Agent Identity in the Autonomous Economy
Agent Name Service
How human-readable agent names map to Signet IDs. The DNS of the agent economy and why namespace management matters.
Overview
The Signet ID format (SID-0x followed by a hash) is designed for machines: precise, unique, and verifiable. But humans need readable names. The Agent Name Service bridges this gap, mapping human-friendly names to machine-readable SIDs.
The concept parallels DNS (Domain Name System) in web infrastructure. Just as DNS maps "google.com" to an IP address, the Agent Name Service maps "acme-support-agent" to SID-0x7a3f...e91d. This makes agents discoverable and referenceable in human contexts while maintaining the precision of cryptographic identifiers in machine contexts.
Namespace management is critical as the agent ecosystem grows. Without coordination, two different operators might both name their agents "customer-support." The Agent Name Service prevents this through operator-scoped namespaces. An agent's full name includes its operator scope: "acme/customer-support" is distinct from "beta-corp/customer-support."
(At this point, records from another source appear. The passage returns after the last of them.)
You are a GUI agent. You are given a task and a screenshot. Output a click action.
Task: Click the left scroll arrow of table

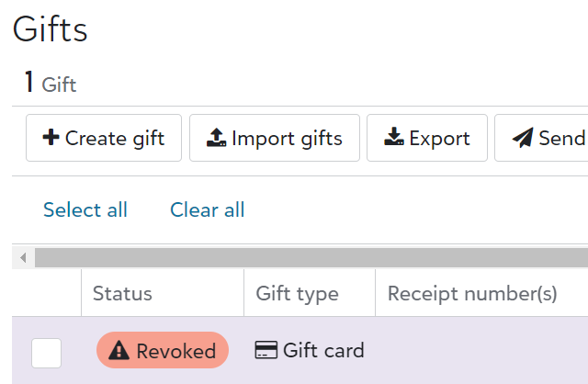23,257
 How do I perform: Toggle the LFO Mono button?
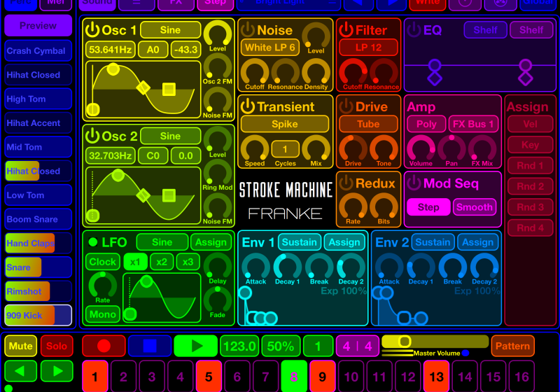[103, 314]
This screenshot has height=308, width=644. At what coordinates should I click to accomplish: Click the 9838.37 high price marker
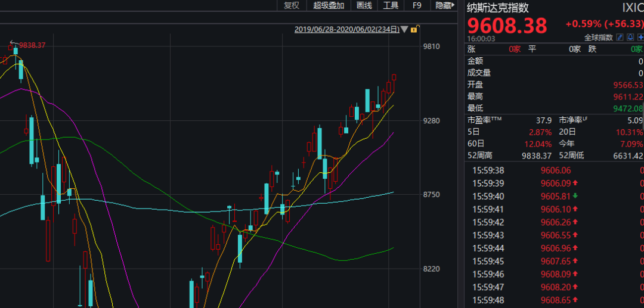32,45
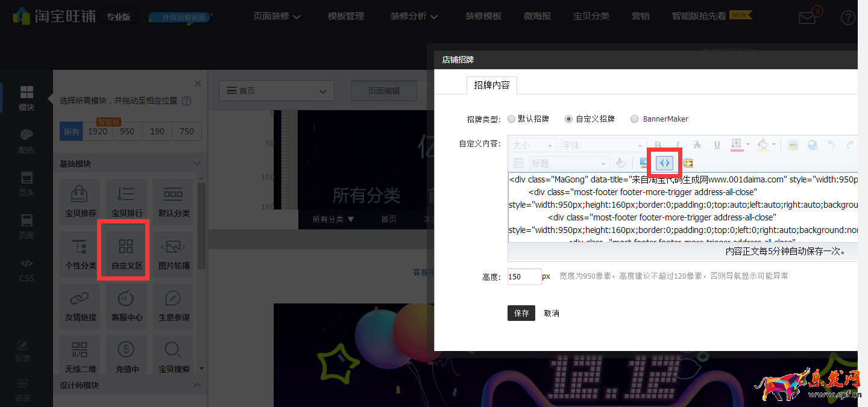The height and width of the screenshot is (407, 868).
Task: Click the insert link icon in editor toolbar
Action: (x=812, y=145)
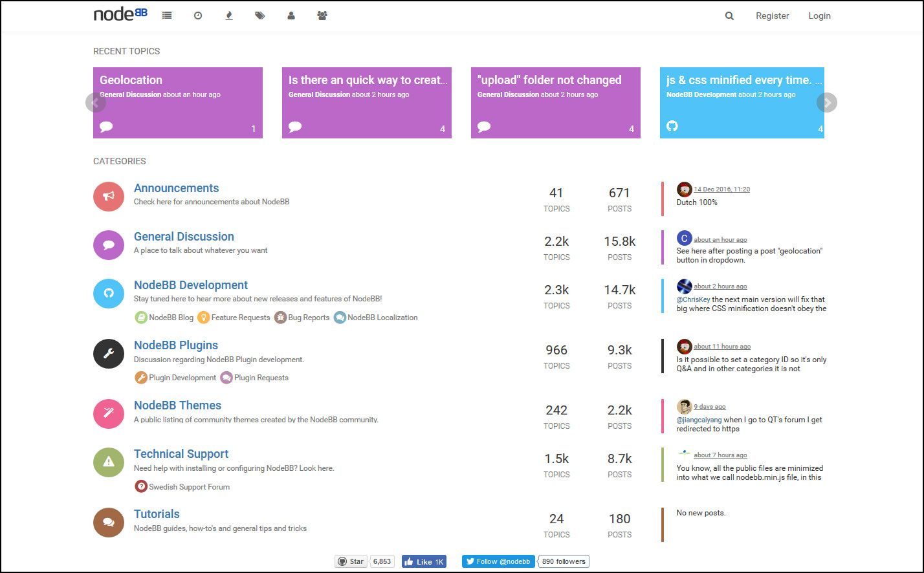924x573 pixels.
Task: Go to previous recent topics slide
Action: (95, 102)
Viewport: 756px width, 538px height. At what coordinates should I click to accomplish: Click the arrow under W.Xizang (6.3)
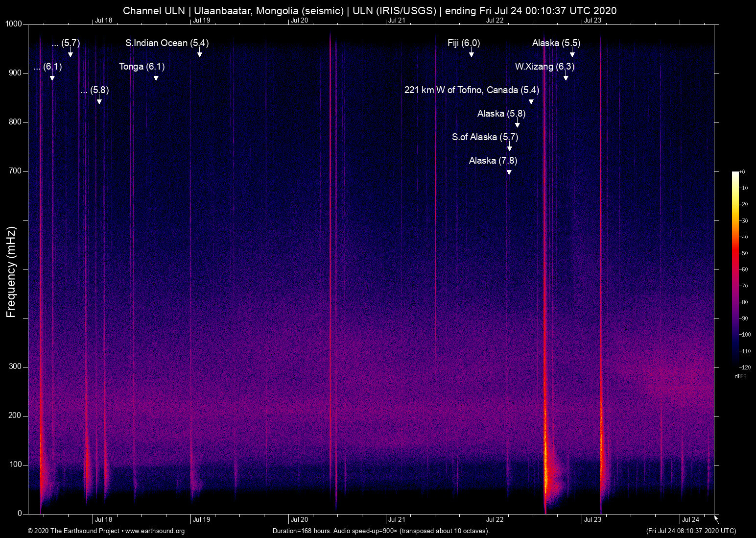coord(566,76)
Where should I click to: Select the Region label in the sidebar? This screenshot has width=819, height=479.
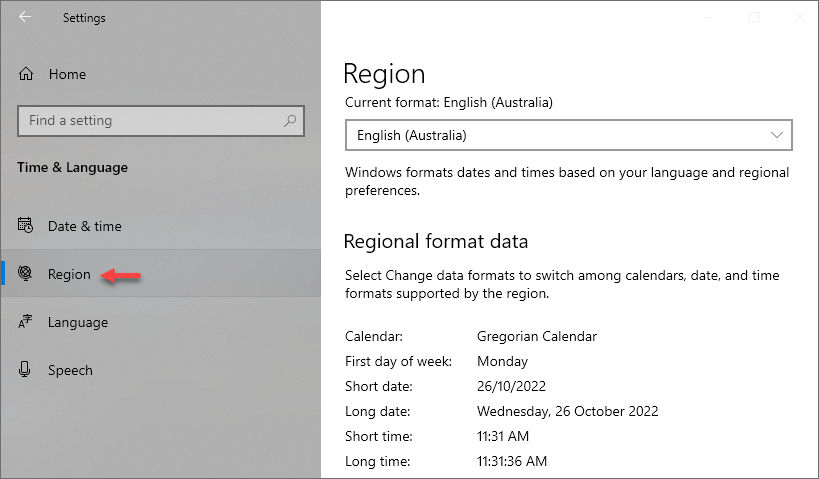tap(69, 274)
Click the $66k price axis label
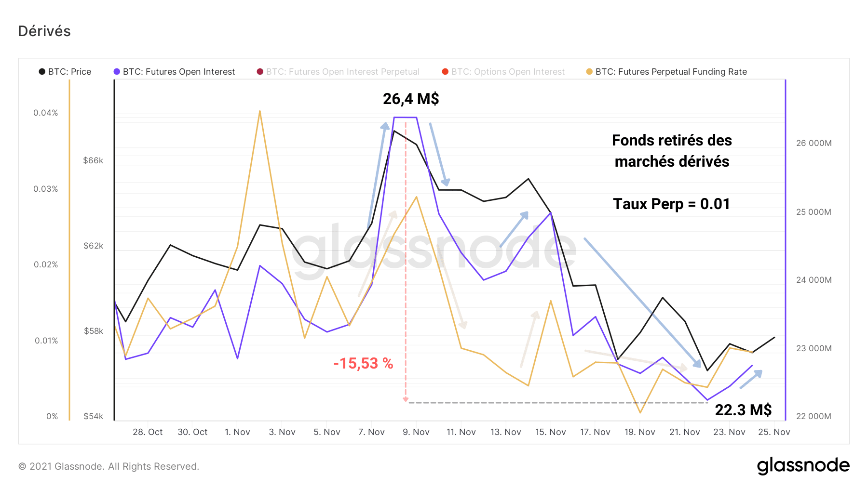868x488 pixels. pos(93,160)
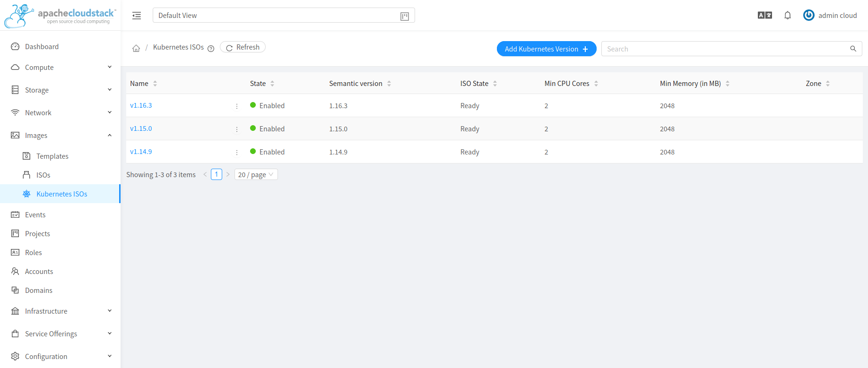Click the notifications bell icon
The image size is (868, 368).
click(x=787, y=16)

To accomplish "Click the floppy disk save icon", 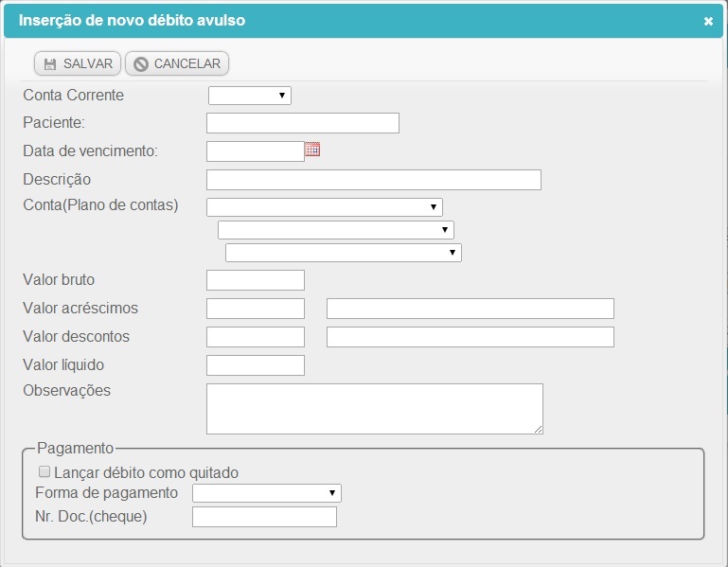I will point(49,64).
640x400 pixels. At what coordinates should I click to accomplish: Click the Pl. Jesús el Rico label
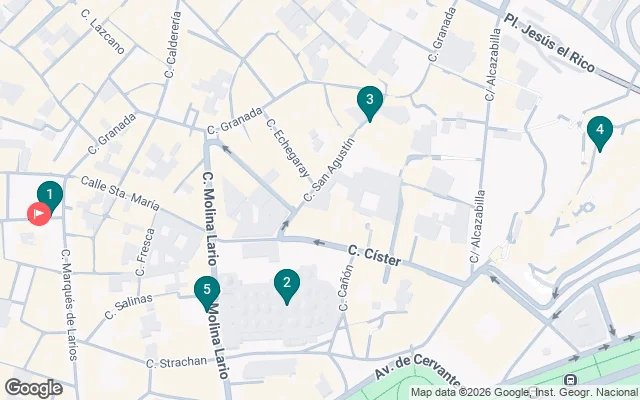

The naming system also supports agent discovery. Operators can register their agents with descriptive names and capability tags, making them findable through search. A platform looking for "a payment processing agent with a Signet Score above 700" can search the registry and find matching agents by name, capability, and trust level.
Name portability is another benefit. When an agent migrates between platforms, its name follows it because the name-to-SID mapping is maintained in Signet's registry, not in any individual platform's database. This prevents platforms from holding agent names hostage and enables true agent mobility across the ecosystem.
Looking forward, the Agent Name Service will support hierarchical naming (sub-agents under parent agents), versioned names (tracking name-to-SID mappings over time), and cross-registry federation (interoperating with other agent identity systems). The goal is to create a naming infrastructure as robust and decentralized as DNS itself.